5 Reasons Why Some Office Staff Refuse to Seek Relief From Stress and Depression


The reality is 1 in 4 people will experience ill mental health at some point in their life and worse still some people suffer for years and some do not recover at all.

So why is this?

Well still today despite valiant efforts from support groups, ill mental health is still a taboo subject. Yet all of us know at least one person in our circle that is suffering from some kind of psychological distress.

There is a plethora of treatments out there available that to some degree will deal with the 'symptoms' of the problem, but just how effective are these remedies?

Are they being applied or are they packaged for commercial gain?

And more importantly are they just relieving the symptoms or genuinely dealing with the cause?
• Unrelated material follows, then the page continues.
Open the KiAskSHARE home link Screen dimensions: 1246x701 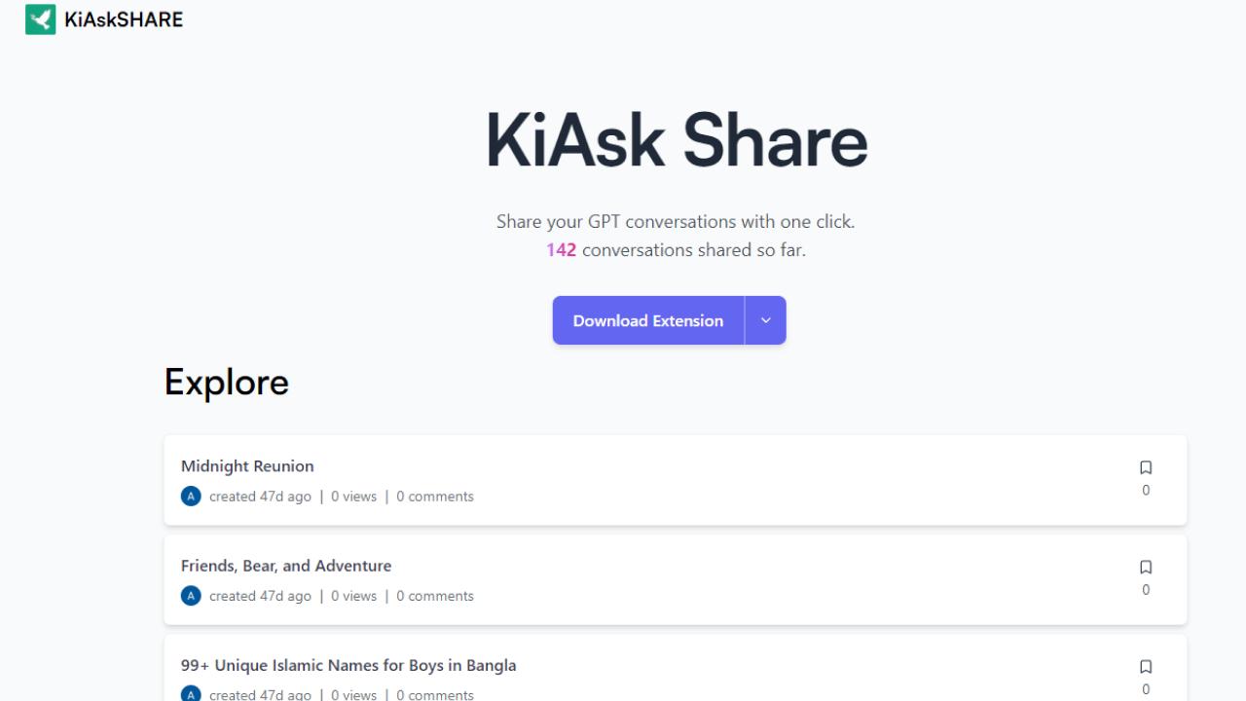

  1. You think you can deal with your negative emotions on your own. Seeking help is a sign of vulnerability and weakness and yet for those who repeat the same cognitive 'story' of themselves and their experience to friends is only compounding the issue. Is it not Einstein who said "We can not solve problems by using the same kind of thinking we used when we created them?"
  2. You think your doctor has the answers through medication. General medical practices has changed vastly over the years, with quicker and more convenient prescription based solutions. In a recent UK survey of medical practice, 35% of doctors admitted to prescribing anti-depressants as a convenient win-win solution until further support and resources were made available. Medication does have its place although it is not the only effective option.
  3. You think psychotherapy requires lying on a couch for hundreds of hours unverifying nasty memories about your childhood. There are many different schools of thought in regards to psychotherapeutic relief. Today some forms of 'talking therapy' are rapid, remedial and curative. In my experience it's all about the client either being passive or active in their commitment towards their chosen therapy. Even long deep emotional pain can be successfully treated if the client is willing to support the process of change.
  4. You believe that the way that you feel is just the way that you are. I was just born that way! This is a common response regardless of whether you have mental or emotional issues. There are a number of universal laws that dictate the unfolding of events and one of those is the law of cause and effect. Ultimately everything that we see around us once started with a thought and it is those thoughts that have accelerated change in the last 50 years. The human spirit is powerful and has a will that can steer your thoughts and therefore actions in a certain direction, towards a certain destination at a certain speed. When someone comments 'I was just born this way' it is an easy way out of taking responsibility for their thoughts and the consequence of their actions. Being stuck this way is a clear indicator that they are trapped in a certain sensory experience, limiting the ability to draw out their innate resources and utilize the other dormant senses that can complete their experience. Raising your awareness that it is not 'out there' that makes you feel the way you do and that it is your response to the event can be hard for some of you to forgive at first. This is a deeply held belief of them as a person and having someone tell them that they are the cause for the way that they feel can be shocking. This is a good place to be because the shift in perception can inject a deeper understanding of their potential to influence events and create their own positive outcomes.
  5. People do not realize that they have a choice in the way that they feel. Living from a place of 'victory' instead of 'victim'. Victor Frankl in his landmark book 'A Man's Search for Meaning' depicts the atrocities of World War II that he encountered during his imprisonment in the camps of Auschwitz. Whilst being beaten and tortured and every day that he would live to see the next day he describes a moment of realization that they could punish his body, verbally disparage him as a person and remove him of his dignity, though they could not take away his freedom of thought. As soon as he had this realization everything seemed to have a meaning and his response towards his captors was one of pity and shame, and he was invigorated and inspired.
  • You have the ability to control and measure your response to virtually any encounter by adjusting what your thoughts are about it. Having the knowledge that our existence is beyond our thoughts, our feelings or the flesh and blood that we live in is an empowering position to be in. Being in the moment and having our will as our ally can determine how we are 'being' in any situation that we encounter.
  • Can this be done overnight? Surely not, we are 'work in progress' and it requires a new attitude and paradigm of yourself and what's around you. Apply this understanding daily and I promise you that you will start to see changes happening around you. Keep your eyes peeled.